» What you have to do:
Retype each of the following lines precisely as it appears.

» Dataset records:
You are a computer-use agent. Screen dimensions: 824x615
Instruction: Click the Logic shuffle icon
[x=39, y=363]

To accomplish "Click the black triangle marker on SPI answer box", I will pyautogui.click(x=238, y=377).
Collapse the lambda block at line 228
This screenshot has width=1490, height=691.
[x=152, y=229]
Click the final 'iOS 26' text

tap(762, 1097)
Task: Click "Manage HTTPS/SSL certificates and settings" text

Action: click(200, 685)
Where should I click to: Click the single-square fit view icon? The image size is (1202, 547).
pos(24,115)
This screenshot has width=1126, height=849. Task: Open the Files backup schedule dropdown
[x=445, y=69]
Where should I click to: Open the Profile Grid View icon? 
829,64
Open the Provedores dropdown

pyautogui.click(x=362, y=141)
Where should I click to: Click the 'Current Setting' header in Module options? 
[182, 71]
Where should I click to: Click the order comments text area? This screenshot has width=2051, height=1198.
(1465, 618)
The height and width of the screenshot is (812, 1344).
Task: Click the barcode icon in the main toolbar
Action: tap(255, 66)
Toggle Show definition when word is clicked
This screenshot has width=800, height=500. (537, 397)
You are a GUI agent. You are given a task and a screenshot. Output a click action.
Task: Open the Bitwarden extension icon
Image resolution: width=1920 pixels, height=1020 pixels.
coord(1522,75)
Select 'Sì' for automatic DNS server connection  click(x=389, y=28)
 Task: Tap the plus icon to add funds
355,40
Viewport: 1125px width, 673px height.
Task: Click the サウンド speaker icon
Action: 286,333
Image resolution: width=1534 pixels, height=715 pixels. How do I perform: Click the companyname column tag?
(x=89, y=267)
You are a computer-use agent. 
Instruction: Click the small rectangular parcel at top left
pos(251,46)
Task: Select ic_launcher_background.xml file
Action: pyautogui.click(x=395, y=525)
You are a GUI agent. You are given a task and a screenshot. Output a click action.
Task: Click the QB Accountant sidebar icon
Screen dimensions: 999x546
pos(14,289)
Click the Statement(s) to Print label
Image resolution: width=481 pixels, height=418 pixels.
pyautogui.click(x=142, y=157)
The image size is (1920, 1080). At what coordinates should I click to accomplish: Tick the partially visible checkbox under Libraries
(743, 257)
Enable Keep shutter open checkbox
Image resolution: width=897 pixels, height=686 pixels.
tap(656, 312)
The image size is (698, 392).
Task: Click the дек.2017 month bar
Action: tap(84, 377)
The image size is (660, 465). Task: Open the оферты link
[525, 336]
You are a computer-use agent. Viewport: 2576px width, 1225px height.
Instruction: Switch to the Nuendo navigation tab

» Response for this exercise:
You are a computer-use agent. Screen dimensions: 824x615
Instruction: Click the Logic shuffle icon
[x=39, y=363]

To accomplish "Click the black triangle marker on SPI answer box", I will pyautogui.click(x=238, y=377).
Collapse the lambda block at line 228
This screenshot has width=1490, height=691.
[x=152, y=229]
Click the final 'iOS 26' text

tap(762, 1097)
Task: Click "Manage HTTPS/SSL certificates and settings" text

Action: click(200, 685)
Where should I click to: Click the single-square fit view icon? The image size is (1202, 547).
pos(24,115)
This screenshot has width=1126, height=849. Task: Open the Files backup schedule dropdown
[x=445, y=69]
Where should I click to: Open the Profile Grid View icon? 
829,64
Open the Provedores dropdown

pyautogui.click(x=362, y=141)
Where should I click to: Click the 'Current Setting' header in Module options? 
[182, 71]
Where should I click to: Click the order comments text area? This screenshot has width=2051, height=1198.
(1465, 618)
The height and width of the screenshot is (812, 1344).
Task: Click the barcode icon in the main toolbar
Action: tap(255, 66)
Toggle Show definition when word is clicked
This screenshot has width=800, height=500. (537, 397)
You are a GUI agent. You are given a task and a screenshot. Output a click action.
Task: Open the Bitwarden extension icon
Image resolution: width=1920 pixels, height=1020 pixels.
coord(1522,75)
Select 'Sì' for automatic DNS server connection  click(x=389, y=28)
 Task: Tap the plus icon to add funds
355,40
Viewport: 1125px width, 673px height.
Task: Click the サウンド speaker icon
Action: 286,333
Image resolution: width=1534 pixels, height=715 pixels. How do I perform: Click the companyname column tag?
(x=89, y=267)
You are a computer-use agent. 
Instruction: Click the small rectangular parcel at top left
pos(251,46)
Task: Select ic_launcher_background.xml file
Action: pyautogui.click(x=395, y=525)
You are a GUI agent. You are given a task and a screenshot. Output a click action.
Task: Click the QB Accountant sidebar icon
Screen dimensions: 999x546
pos(14,289)
Click the Statement(s) to Print label
Image resolution: width=481 pixels, height=418 pixels.
pyautogui.click(x=142, y=157)
The image size is (1920, 1080). At what coordinates should I click to accomplish: Tick the partially visible checkbox under Libraries
(743, 257)
Enable Keep shutter open checkbox
Image resolution: width=897 pixels, height=686 pixels.
tap(656, 312)
The image size is (698, 392).
Task: Click the дек.2017 month bar
Action: tap(84, 377)
The image size is (660, 465). Task: Open the оферты link
[525, 336]
You are a computer-use agent. Viewport: 2576px width, 1225px height.
Instruction: Switch to the Nuendo navigation tab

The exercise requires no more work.